=== Task inputs ===
--------------------------------------------------

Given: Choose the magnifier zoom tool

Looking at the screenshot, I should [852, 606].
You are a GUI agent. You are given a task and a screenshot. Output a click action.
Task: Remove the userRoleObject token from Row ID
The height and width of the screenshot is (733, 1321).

--------------------------------------------------

=== What the task asks ===
Retype the material in full, character for character.

=== Result for this task ===
Given: Choose the magnifier zoom tool

Looking at the screenshot, I should [852, 606].
You are a GUI agent. You are given a task and a screenshot. Output a click action.
Task: Remove the userRoleObject token from Row ID
The height and width of the screenshot is (733, 1321).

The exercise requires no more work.